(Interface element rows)
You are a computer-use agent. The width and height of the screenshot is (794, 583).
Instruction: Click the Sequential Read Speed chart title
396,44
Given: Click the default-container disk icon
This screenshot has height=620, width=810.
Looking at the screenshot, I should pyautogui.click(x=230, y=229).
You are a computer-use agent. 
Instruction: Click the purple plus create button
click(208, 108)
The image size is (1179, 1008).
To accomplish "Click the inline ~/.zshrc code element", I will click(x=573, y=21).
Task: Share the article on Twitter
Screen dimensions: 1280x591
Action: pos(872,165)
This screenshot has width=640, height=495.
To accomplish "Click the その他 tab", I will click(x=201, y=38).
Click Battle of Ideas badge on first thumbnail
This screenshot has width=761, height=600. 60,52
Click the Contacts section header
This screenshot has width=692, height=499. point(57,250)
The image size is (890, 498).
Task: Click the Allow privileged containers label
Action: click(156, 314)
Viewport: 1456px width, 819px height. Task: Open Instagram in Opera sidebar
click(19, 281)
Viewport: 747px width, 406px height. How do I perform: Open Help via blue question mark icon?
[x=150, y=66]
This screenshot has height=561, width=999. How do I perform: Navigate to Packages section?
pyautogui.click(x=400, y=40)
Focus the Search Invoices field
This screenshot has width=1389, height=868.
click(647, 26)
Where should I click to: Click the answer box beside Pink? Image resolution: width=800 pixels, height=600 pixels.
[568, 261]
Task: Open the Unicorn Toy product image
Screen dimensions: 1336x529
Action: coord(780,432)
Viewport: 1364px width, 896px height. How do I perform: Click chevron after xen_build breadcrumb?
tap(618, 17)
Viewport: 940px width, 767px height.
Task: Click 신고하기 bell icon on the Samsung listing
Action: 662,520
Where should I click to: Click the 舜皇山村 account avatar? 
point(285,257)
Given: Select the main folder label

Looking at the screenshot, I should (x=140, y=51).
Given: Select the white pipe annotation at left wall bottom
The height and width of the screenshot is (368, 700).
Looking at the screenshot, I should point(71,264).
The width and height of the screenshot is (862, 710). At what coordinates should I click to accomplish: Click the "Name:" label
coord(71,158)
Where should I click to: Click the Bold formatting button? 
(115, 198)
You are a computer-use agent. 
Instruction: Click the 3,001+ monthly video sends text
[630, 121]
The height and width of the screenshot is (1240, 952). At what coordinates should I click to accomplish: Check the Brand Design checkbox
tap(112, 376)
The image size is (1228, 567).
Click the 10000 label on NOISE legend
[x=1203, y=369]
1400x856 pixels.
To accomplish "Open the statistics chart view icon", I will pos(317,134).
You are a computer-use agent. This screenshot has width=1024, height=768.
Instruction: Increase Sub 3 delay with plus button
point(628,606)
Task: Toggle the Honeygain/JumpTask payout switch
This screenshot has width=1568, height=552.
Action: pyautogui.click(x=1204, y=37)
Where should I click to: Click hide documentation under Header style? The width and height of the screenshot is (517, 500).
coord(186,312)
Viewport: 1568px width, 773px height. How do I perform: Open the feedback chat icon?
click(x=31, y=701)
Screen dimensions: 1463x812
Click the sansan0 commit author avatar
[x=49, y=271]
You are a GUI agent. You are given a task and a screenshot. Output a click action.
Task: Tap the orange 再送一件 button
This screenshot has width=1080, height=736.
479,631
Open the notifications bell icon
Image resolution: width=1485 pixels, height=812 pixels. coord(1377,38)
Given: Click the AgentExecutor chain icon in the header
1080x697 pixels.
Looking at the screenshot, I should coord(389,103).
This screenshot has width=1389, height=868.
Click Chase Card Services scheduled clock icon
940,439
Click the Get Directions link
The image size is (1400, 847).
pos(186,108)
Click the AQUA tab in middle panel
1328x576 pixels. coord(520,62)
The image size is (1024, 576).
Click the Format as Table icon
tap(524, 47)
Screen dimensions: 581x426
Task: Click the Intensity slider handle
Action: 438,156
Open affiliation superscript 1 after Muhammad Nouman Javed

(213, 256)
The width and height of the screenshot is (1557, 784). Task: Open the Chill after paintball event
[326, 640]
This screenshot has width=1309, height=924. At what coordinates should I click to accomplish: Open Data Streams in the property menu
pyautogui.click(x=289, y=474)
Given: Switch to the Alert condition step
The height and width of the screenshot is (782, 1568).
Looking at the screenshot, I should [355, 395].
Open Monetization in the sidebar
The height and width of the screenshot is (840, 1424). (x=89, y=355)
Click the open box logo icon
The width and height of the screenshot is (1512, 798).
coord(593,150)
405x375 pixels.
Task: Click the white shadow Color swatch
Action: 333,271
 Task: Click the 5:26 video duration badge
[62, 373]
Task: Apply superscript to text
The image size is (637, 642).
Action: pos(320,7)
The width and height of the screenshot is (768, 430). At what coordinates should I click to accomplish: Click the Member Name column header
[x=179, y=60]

## [Short exercise]
Edit the rows above so that every "Instruction" becomes "Command", keeping everything else the same.

## [Worked answer]
You are a computer-use agent. The width and height of the screenshot is (794, 583).
Command: Click the Sequential Read Speed chart title
396,44
Given: Click the default-container disk icon
This screenshot has height=620, width=810.
Looking at the screenshot, I should pyautogui.click(x=230, y=229).
You are a computer-use agent. 
Command: Click the purple plus create button
click(208, 108)
The image size is (1179, 1008).
To accomplish "Click the inline ~/.zshrc code element", I will click(x=573, y=21).
Task: Share the article on Twitter
Screen dimensions: 1280x591
Action: pos(872,165)
This screenshot has width=640, height=495.
To accomplish "Click the その他 tab", I will click(x=201, y=38).
Click Battle of Ideas badge on first thumbnail
This screenshot has width=761, height=600. 60,52
Click the Contacts section header
This screenshot has width=692, height=499. point(57,250)
The image size is (890, 498).
Task: Click the Allow privileged containers label
Action: click(156, 314)
Viewport: 1456px width, 819px height. Task: Open Instagram in Opera sidebar
click(19, 281)
Viewport: 747px width, 406px height. How do I perform: Open Help via blue question mark icon?
[x=150, y=66]
This screenshot has height=561, width=999. How do I perform: Navigate to Packages section?
pyautogui.click(x=400, y=40)
Focus the Search Invoices field
This screenshot has width=1389, height=868.
click(647, 26)
Where should I click to: Click the answer box beside Pink? Image resolution: width=800 pixels, height=600 pixels.
[568, 261]
Task: Open the Unicorn Toy product image
Screen dimensions: 1336x529
Action: coord(780,432)
Viewport: 1364px width, 896px height. How do I perform: Click chevron after xen_build breadcrumb?
tap(618, 17)
Viewport: 940px width, 767px height.
Task: Click 신고하기 bell icon on the Samsung listing
Action: 662,520
Where should I click to: Click the 舜皇山村 account avatar? 
point(285,257)
Given: Select the main folder label

Looking at the screenshot, I should (x=140, y=51).
Given: Select the white pipe annotation at left wall bottom
The height and width of the screenshot is (368, 700).
Looking at the screenshot, I should point(71,264).
The width and height of the screenshot is (862, 710). At what coordinates should I click to accomplish: Click the "Name:" label
coord(71,158)
Where should I click to: Click the Bold formatting button? 
(115, 198)
You are a computer-use agent. 
Command: Click the 3,001+ monthly video sends text
[630, 121]
The height and width of the screenshot is (1240, 952). At what coordinates should I click to accomplish: Check the Brand Design checkbox
tap(112, 376)
The image size is (1228, 567).
Click the 10000 label on NOISE legend
[x=1203, y=369]
1400x856 pixels.
To accomplish "Open the statistics chart view icon", I will pos(317,134).
You are a computer-use agent. This screenshot has width=1024, height=768.
Command: Increase Sub 3 delay with plus button
point(628,606)
Task: Toggle the Honeygain/JumpTask payout switch
This screenshot has width=1568, height=552.
Action: pyautogui.click(x=1204, y=37)
Where should I click to: Click hide documentation under Header style? The width and height of the screenshot is (517, 500).
coord(186,312)
Viewport: 1568px width, 773px height. How do I perform: Open the feedback chat icon?
click(x=31, y=701)
Screen dimensions: 1463x812
Click the sansan0 commit author avatar
[x=49, y=271]
You are a GUI agent. You are given a task and a screenshot. Output a click action.
Task: Tap the orange 再送一件 button
This screenshot has width=1080, height=736.
479,631
Open the notifications bell icon
Image resolution: width=1485 pixels, height=812 pixels. coord(1377,38)
Given: Click the AgentExecutor chain icon in the header
1080x697 pixels.
Looking at the screenshot, I should coord(389,103).
This screenshot has width=1389, height=868.
Click Chase Card Services scheduled clock icon
940,439
Click the Get Directions link
The image size is (1400, 847).
pos(186,108)
Click the AQUA tab in middle panel
1328x576 pixels. coord(520,62)
The image size is (1024, 576).
Click the Format as Table icon
tap(524, 47)
Screen dimensions: 581x426
Task: Click the Intensity slider handle
Action: 438,156
Open affiliation superscript 1 after Muhammad Nouman Javed

(213, 256)
The width and height of the screenshot is (1557, 784). Task: Open the Chill after paintball event
[326, 640]
This screenshot has width=1309, height=924. At what coordinates should I click to accomplish: Open Data Streams in the property menu
pyautogui.click(x=289, y=474)
Given: Switch to the Alert condition step
The height and width of the screenshot is (782, 1568).
Looking at the screenshot, I should [355, 395].
Open Monetization in the sidebar
The height and width of the screenshot is (840, 1424). (x=89, y=355)
Click the open box logo icon
The width and height of the screenshot is (1512, 798).
coord(593,150)
405x375 pixels.
Task: Click the white shadow Color swatch
Action: 333,271
 Task: Click the 5:26 video duration badge
[62, 373]
Task: Apply superscript to text
The image size is (637, 642).
Action: pos(320,7)
The width and height of the screenshot is (768, 430). At what coordinates should I click to accomplish: Click the Member Name column header
[x=179, y=60]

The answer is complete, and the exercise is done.